**Problem requirements:** Rewrite the records starting at the line that contains "Task: Open Display" and ending at the line that contains "Action: [x=121, y=254]", both included and nothing else. Multiply every coordinate in the answers by 1.4 and round to whole numbers, halves going up, while all other text stays as it is.

**Listed entries:**
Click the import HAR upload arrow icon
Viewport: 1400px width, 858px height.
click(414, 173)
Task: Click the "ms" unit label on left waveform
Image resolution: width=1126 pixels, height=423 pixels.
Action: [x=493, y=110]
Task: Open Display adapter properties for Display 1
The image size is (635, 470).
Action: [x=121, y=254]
...
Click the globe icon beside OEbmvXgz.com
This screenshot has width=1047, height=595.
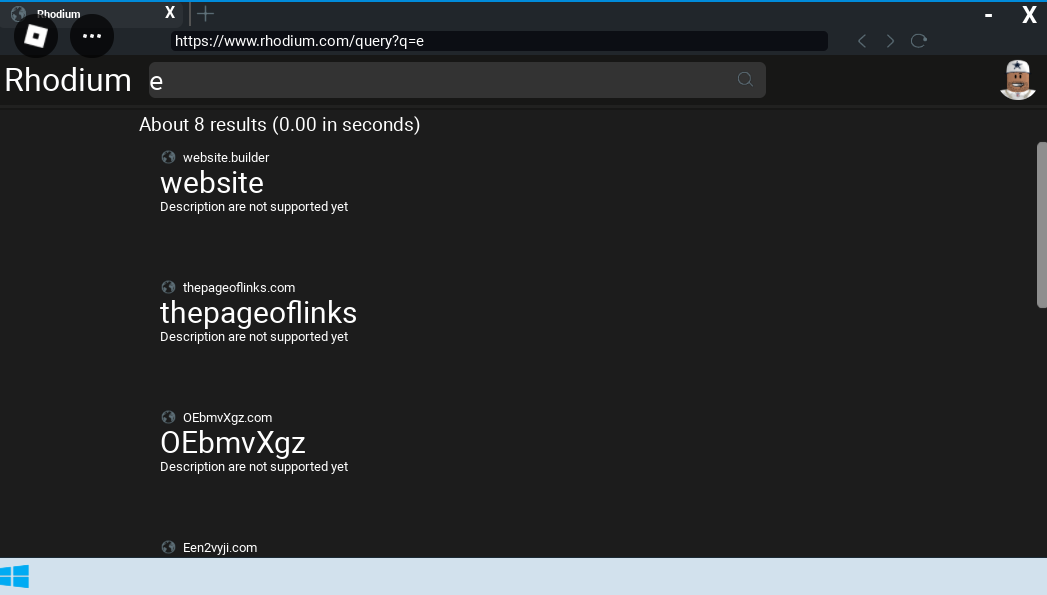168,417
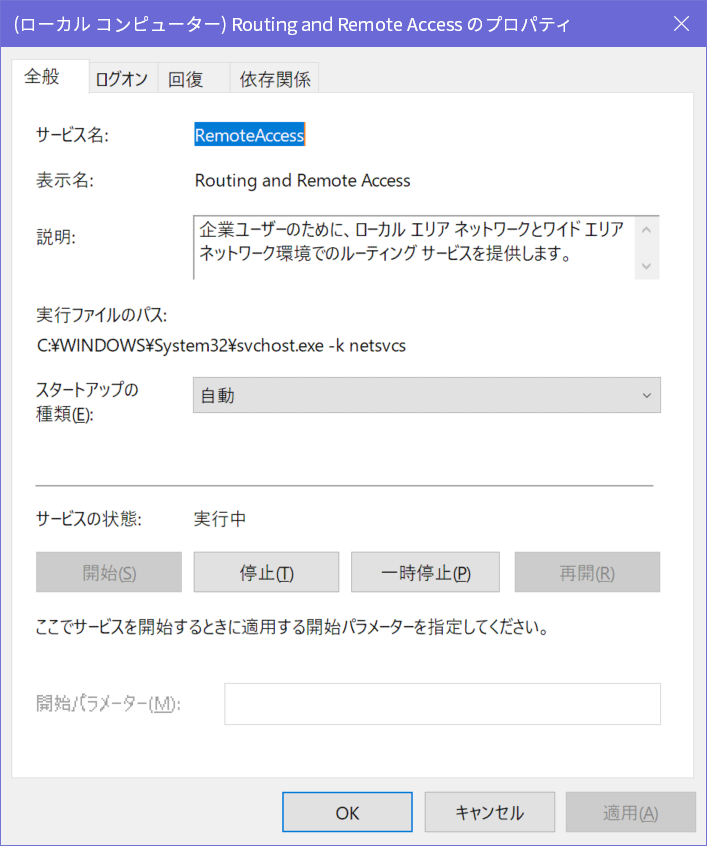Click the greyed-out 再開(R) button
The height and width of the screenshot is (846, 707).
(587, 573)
...
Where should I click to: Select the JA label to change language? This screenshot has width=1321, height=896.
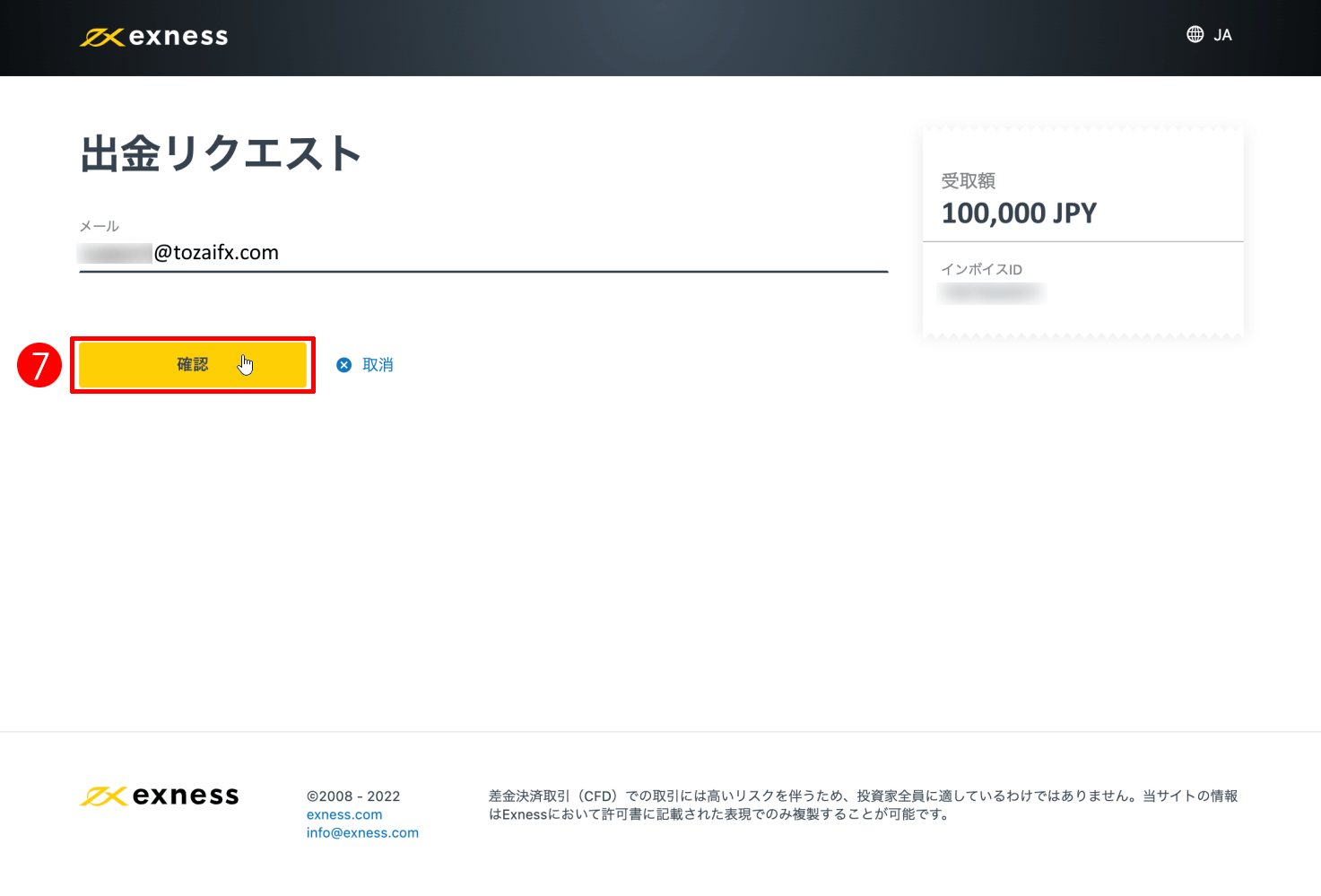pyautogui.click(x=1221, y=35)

**Result of this task:**
Task: Open Display adapter properties for Display 1
The image size is (635, 470).
Action: [x=169, y=356]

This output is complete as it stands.